Mike Ashley’s sale of Newcastle United has moved another step closer this afternoon, with breaking news from Sky Sports that PCP Capital Partners – the investment company run by Amanda Staveley – has now signed a confidentiality agreement (NDA) with the club’s owners – with the due diligence period having now commenced as a result.
Latest: Understand talks between Staveley & #nufc were v.positive. She's now signed non-disclosure. Progressing swiftly & positively. 1/2
— Pete Graves (@PeteGravesSky) October 19, 2017
A story in the Daily Mail this morning claimed a £300m bid had been tabled by Staveley. Whilst these reports are yet to be confirmed, this news is another clear signal that her potential takeover of NUFC is very real and is moving forward at a rate of knots.
Following this announcement, The Chronicle’s Lee Ryder has confirmed that her firm PCP Partners HAVE now entered the ‘due diligence’ period with NUFC, meaning a comprehensive appraisal of a business is undertaken by a prospective buyer (Staveley and co.), in order to establish the clubs assets and liabilities, as well as evaluating our commercial potential:
Amanda Staveley and PCP Partners have now entered the due diligence period #nufc
— Lee Ryder (@lee_ryder) October 19, 2017
For anyone wanting further clarification on the significance of a non-disclosure agreement, here is a suitable explanation offered by The Chronicle’s Chris Waugh earlier today:
What is a NDA?
“There are various different names for a non-disclosure agreement – including proprietary information agreement (PIA), secrecy agreement (SA), confidential disclosure agreement (CDA) and confidentiality agreement (CA) – but in Britain they are most frequently referred to as NDAs.

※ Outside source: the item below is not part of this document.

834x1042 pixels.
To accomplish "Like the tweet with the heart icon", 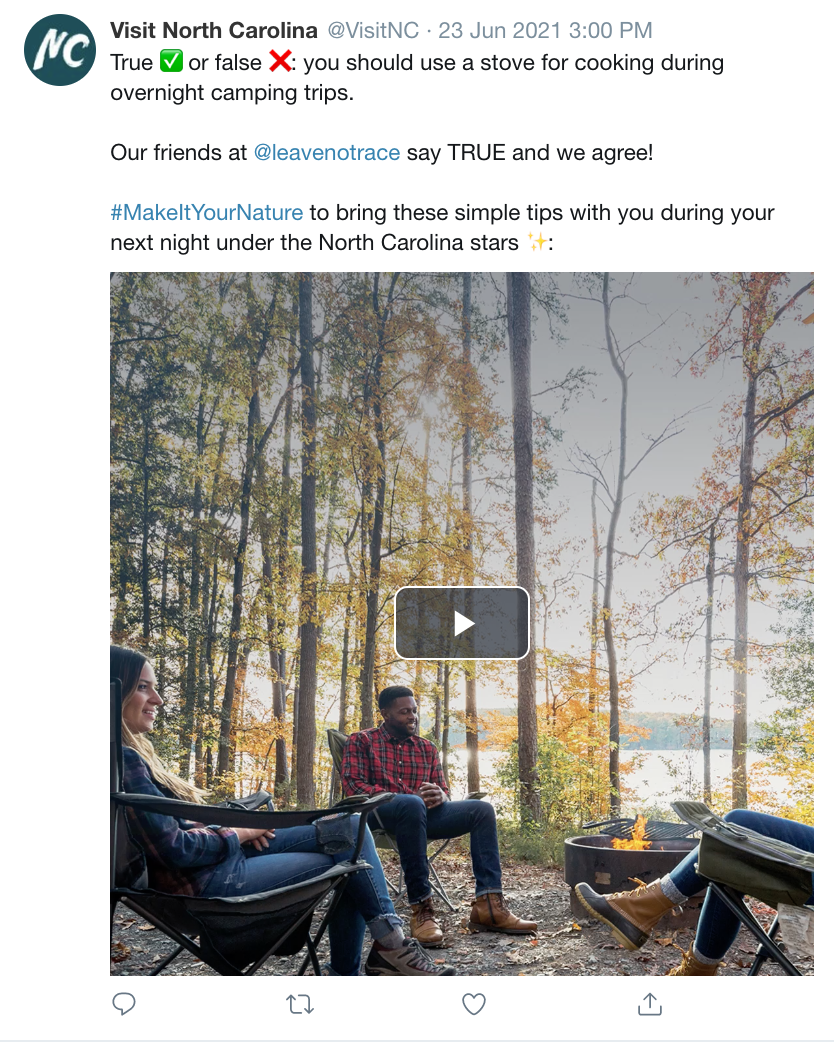I will coord(474,1003).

“Essentially, a NDA is a legal contract between at least two parties – in this case Newcastle United and any prospective buyer(s) – which allows them to share confidential information.
“Perhaps unsurprisingly given its name, neither party is allowed to disclose any of the data, material or knowledge – which can be mutually shared, or provided by a single side.

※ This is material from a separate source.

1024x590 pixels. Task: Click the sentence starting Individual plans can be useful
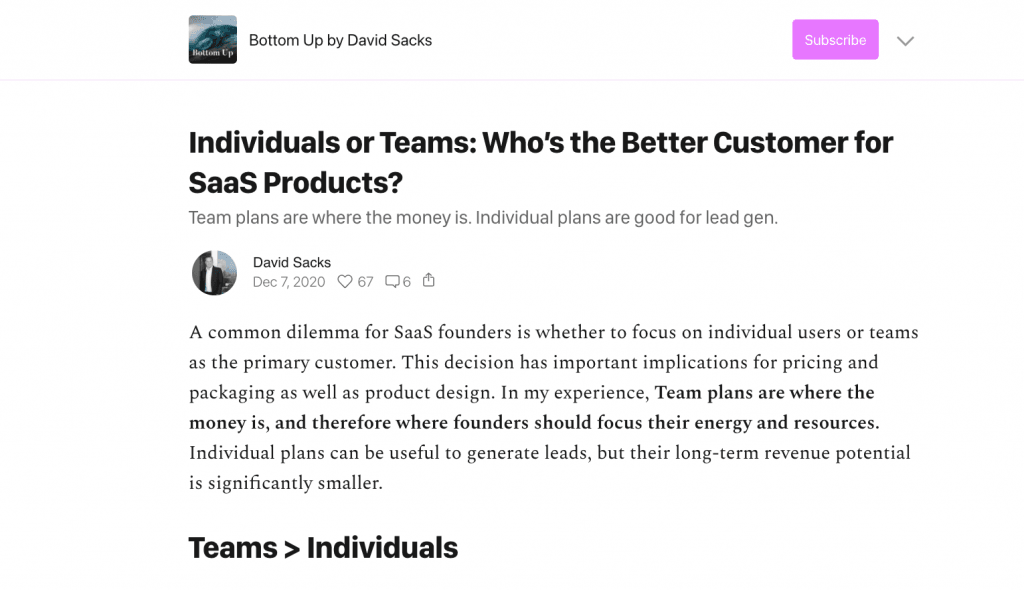[550, 468]
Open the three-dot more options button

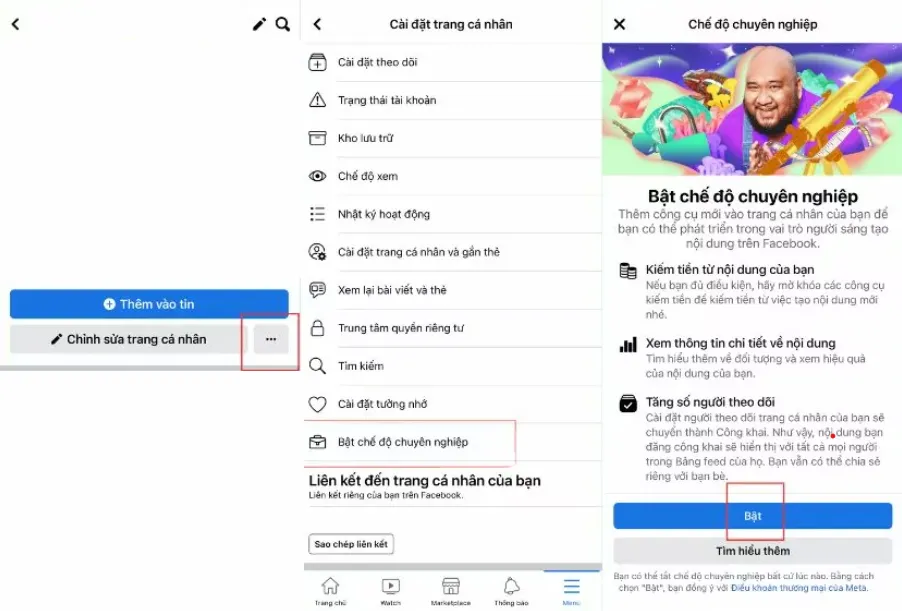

“Non-public business information is able to be accessed by both parties in the agreement, though they are strictly forbidden from sharing it with third parties.
“Normally, such an agreement is signed when two companies are looking to merge or work together, or indeed when a takeover is potentially in the offing.
“If any of the parties break the terms of the NDA, then action can be taken against them – and financial penalties, or in the most-serious cases criminal charges, can be sought.”
It’s all happening folks! Fingers crossed an acceptable bid will be made in the aftermath of these talks – THAT will be the key for Ashley at the end of the day.